→ What is expected
Locate every line of the records that contains the string "green" and copy each such line in full.

Stored records:

==========

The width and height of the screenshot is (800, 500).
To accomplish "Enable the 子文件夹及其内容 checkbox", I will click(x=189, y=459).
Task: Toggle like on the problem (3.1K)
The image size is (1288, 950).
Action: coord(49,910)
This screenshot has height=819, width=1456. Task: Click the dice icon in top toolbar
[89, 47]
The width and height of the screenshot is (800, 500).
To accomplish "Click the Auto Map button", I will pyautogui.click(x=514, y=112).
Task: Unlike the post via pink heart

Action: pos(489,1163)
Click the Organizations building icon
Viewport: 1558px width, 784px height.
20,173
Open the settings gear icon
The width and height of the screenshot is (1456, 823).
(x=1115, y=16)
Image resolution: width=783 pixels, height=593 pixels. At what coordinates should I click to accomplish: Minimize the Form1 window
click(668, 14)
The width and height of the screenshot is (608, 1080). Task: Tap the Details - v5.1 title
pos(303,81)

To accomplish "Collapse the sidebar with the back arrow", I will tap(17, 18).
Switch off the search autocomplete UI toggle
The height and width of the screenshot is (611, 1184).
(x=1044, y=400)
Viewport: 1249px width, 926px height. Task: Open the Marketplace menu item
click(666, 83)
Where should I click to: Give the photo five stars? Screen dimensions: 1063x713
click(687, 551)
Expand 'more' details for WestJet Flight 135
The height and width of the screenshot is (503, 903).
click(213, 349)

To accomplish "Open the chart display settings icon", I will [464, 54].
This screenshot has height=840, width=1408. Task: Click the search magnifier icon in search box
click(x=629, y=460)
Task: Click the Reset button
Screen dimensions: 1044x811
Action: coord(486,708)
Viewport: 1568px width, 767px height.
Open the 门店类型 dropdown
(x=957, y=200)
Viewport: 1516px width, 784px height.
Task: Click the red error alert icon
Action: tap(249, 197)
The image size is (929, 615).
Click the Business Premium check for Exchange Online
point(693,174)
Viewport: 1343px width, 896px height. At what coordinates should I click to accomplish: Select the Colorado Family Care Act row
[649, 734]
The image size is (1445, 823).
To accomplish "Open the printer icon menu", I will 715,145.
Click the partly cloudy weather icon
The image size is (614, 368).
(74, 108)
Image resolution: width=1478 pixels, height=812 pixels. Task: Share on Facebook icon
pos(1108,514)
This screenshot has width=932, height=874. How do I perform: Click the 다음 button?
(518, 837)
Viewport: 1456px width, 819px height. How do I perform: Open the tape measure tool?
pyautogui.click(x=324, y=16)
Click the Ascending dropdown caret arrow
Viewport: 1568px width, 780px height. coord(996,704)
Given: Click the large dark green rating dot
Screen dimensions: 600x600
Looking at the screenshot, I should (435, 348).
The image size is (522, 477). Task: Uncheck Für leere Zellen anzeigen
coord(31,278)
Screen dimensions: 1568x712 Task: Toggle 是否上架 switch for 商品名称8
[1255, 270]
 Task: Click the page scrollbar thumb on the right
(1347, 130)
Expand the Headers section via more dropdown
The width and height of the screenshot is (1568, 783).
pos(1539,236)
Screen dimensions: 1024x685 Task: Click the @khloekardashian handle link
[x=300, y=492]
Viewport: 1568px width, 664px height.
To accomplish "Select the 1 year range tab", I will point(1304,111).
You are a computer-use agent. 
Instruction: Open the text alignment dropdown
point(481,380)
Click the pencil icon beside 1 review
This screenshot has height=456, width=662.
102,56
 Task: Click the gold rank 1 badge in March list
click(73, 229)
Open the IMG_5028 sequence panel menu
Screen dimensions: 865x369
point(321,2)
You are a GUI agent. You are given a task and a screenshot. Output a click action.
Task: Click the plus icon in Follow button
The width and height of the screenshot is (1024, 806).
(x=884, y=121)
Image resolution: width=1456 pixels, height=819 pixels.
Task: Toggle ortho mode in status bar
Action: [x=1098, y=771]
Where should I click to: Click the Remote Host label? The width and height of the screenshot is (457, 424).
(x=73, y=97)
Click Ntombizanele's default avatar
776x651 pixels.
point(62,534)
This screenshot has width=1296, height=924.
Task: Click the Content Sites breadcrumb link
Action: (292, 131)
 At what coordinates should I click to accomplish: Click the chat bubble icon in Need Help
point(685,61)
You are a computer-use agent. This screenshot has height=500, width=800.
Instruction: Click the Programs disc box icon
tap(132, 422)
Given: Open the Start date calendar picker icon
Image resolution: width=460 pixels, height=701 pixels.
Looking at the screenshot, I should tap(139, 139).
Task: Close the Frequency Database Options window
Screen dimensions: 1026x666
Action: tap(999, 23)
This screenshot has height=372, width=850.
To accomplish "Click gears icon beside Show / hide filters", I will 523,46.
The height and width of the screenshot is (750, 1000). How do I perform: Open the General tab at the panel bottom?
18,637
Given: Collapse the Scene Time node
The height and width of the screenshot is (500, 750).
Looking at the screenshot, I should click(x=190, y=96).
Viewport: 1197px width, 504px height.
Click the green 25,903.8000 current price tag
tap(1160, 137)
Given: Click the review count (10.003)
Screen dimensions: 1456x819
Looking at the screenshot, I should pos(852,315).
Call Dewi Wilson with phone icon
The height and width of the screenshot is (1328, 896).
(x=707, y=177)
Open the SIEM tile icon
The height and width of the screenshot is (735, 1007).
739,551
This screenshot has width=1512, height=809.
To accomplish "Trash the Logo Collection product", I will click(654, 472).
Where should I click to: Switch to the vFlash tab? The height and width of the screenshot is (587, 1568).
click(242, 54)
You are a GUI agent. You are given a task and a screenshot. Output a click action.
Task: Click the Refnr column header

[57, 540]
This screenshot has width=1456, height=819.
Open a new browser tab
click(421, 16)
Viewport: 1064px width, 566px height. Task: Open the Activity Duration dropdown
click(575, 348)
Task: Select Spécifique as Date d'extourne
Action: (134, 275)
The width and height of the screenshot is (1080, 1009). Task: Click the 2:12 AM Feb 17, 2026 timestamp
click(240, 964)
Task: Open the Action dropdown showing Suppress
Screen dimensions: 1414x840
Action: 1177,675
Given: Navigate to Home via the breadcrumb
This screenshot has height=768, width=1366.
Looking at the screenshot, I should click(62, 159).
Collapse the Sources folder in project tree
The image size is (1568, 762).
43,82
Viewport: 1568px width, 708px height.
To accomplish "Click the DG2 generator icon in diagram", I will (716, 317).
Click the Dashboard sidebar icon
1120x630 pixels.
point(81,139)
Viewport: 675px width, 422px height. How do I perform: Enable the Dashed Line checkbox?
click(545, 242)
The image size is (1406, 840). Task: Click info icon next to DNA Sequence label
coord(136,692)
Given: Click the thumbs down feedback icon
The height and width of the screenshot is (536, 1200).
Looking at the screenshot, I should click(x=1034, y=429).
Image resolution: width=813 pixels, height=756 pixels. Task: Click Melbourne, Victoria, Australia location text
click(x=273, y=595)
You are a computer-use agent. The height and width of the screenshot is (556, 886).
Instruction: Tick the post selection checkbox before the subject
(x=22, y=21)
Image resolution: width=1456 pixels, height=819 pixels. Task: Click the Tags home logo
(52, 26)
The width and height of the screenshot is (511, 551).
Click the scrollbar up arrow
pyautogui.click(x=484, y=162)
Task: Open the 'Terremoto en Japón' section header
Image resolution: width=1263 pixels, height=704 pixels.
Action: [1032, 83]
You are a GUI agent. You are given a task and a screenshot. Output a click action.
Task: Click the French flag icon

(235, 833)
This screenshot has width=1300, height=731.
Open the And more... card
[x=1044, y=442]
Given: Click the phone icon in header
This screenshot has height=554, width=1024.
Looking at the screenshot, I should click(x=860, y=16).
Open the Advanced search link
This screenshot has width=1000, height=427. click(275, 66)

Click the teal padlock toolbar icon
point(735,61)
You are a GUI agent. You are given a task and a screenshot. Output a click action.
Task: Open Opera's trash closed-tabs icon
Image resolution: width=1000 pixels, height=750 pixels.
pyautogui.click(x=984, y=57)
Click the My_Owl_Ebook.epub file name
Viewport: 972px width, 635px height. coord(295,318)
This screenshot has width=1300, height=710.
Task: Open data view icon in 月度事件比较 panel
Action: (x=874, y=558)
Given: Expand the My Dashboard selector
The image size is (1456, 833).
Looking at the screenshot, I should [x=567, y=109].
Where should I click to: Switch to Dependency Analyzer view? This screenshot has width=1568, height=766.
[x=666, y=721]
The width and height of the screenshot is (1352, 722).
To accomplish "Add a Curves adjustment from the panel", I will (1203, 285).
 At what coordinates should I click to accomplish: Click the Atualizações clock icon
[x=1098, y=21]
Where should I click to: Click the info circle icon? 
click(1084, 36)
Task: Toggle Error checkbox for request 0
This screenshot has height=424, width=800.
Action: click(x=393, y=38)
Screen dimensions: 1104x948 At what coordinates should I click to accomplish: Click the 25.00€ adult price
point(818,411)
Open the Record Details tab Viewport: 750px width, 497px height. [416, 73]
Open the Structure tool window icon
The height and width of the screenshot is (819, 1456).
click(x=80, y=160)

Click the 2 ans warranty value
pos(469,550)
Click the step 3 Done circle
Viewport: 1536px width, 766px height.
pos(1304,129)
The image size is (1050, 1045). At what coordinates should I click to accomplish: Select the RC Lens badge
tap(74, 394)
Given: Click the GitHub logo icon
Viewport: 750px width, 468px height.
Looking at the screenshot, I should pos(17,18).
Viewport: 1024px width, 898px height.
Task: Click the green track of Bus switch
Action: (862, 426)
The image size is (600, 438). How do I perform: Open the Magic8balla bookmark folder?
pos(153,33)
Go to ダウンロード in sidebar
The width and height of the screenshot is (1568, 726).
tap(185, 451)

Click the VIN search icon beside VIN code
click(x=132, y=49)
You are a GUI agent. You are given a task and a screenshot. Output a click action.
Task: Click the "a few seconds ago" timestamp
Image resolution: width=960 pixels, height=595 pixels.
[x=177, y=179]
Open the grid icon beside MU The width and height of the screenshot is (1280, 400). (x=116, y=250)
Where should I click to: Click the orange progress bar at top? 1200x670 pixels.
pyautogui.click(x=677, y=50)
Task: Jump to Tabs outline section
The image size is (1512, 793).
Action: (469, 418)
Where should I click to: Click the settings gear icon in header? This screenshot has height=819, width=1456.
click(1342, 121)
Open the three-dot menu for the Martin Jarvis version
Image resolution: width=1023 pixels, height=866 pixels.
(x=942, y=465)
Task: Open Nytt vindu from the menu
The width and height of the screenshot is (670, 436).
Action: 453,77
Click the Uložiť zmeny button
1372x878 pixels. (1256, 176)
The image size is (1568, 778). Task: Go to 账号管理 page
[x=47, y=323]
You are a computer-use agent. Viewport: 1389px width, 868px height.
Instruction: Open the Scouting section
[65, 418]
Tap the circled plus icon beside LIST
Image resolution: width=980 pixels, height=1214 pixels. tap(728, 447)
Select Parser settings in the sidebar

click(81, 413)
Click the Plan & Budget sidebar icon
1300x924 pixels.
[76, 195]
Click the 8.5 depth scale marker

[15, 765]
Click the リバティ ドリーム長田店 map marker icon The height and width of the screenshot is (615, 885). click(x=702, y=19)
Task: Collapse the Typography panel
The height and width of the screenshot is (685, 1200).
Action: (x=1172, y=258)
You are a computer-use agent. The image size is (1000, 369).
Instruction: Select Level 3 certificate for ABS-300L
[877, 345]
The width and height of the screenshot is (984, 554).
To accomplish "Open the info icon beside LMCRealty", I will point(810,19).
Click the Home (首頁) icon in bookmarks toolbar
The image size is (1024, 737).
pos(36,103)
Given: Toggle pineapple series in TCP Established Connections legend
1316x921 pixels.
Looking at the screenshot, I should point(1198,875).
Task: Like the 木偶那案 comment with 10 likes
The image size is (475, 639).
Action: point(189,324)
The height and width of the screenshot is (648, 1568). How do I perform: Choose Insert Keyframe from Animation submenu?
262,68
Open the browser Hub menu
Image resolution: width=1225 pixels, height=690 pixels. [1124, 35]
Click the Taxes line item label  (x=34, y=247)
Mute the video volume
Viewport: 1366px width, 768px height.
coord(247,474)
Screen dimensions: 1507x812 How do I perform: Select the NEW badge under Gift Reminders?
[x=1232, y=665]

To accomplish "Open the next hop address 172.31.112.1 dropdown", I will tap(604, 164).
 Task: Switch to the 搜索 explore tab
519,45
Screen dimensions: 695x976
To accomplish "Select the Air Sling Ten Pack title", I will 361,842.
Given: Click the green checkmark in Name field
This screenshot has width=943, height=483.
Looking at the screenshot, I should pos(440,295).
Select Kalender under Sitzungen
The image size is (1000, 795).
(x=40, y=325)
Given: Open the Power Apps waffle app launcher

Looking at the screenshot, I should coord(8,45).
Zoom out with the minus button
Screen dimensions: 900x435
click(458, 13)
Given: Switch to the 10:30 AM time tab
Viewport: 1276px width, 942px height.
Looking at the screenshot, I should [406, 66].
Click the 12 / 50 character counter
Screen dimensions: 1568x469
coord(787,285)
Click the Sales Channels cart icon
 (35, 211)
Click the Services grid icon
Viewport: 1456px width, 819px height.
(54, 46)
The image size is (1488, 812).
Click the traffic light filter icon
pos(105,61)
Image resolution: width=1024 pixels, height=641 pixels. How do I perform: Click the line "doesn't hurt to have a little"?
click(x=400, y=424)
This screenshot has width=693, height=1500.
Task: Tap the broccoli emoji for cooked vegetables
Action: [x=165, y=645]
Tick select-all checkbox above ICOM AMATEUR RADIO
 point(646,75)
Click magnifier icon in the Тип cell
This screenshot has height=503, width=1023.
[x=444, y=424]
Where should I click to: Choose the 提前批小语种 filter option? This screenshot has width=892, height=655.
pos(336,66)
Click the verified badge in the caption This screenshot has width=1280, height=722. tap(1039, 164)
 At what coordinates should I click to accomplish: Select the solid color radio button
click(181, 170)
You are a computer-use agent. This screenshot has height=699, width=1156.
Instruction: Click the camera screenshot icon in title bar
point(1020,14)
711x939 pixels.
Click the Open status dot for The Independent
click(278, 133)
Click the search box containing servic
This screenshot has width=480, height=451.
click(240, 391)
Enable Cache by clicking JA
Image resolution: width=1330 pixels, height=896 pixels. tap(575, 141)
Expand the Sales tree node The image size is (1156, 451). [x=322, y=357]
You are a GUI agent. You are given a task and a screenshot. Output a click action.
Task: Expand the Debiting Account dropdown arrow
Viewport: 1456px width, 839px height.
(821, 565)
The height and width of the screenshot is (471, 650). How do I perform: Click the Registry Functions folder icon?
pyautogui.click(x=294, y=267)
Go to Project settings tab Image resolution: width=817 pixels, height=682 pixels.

==========

→ Expected answer
Given: Click the large dark green rating dot
Click the green 25,903.8000 current price tag
Task: Click the green track of Bus switch
Given: Click the green checkmark in Name field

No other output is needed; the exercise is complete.